## Written exercise
Reproduce the material from the line containing "The image size is (1024, 525)." through the line containing "I will pos(258,557).", swapping each "Task" for "Goal" and keeping everything else unchanged.

## Record list
[Begin]
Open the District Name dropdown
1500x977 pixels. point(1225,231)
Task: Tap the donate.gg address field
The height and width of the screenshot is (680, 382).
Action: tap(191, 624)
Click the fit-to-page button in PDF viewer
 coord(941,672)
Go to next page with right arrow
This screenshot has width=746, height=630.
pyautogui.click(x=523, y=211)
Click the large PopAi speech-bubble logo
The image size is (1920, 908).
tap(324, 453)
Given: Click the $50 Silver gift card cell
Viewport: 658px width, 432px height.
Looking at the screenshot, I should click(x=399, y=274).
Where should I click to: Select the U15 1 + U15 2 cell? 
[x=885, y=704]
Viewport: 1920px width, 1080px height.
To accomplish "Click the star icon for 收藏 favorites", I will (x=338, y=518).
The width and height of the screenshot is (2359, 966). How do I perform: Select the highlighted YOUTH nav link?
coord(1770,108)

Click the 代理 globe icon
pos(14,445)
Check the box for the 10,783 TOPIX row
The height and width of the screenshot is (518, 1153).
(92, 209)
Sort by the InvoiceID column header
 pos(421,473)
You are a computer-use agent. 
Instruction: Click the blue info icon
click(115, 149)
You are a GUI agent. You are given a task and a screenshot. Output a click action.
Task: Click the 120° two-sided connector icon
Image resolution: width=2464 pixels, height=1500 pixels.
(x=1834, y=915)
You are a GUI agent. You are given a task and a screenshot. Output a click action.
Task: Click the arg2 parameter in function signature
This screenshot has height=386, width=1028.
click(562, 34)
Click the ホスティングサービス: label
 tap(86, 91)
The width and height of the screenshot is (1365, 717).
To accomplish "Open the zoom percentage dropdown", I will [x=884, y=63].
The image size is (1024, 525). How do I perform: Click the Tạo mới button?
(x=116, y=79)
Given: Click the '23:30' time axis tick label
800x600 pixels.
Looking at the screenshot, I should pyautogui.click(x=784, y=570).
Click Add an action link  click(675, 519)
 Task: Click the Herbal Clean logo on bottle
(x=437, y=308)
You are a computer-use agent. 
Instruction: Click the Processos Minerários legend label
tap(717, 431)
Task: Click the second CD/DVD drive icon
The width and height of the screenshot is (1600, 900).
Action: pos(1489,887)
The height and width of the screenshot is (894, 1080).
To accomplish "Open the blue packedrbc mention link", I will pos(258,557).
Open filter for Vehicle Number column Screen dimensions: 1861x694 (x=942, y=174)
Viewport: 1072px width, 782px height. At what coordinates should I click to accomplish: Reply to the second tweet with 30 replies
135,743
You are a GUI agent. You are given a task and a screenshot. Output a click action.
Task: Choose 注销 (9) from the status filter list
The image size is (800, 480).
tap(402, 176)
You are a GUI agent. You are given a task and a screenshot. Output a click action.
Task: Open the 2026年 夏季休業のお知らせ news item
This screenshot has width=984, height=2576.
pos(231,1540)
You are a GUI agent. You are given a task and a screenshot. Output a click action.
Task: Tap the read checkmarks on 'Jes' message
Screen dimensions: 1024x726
[End]
## Result of the exercise
The image size is (1024, 525). How do I perform: Click the Tạo mới button?
(x=116, y=79)
Given: Click the '23:30' time axis tick label
800x600 pixels.
Looking at the screenshot, I should pyautogui.click(x=784, y=570).
Click Add an action link  click(675, 519)
 Goal: Click the Herbal Clean logo on bottle
(x=437, y=308)
You are a computer-use agent. 
Instruction: Click the Processos Minerários legend label
tap(717, 431)
Goal: Click the second CD/DVD drive icon
The width and height of the screenshot is (1600, 900).
Action: pos(1489,887)
The height and width of the screenshot is (894, 1080).
To accomplish "Open the blue packedrbc mention link", I will pos(258,557).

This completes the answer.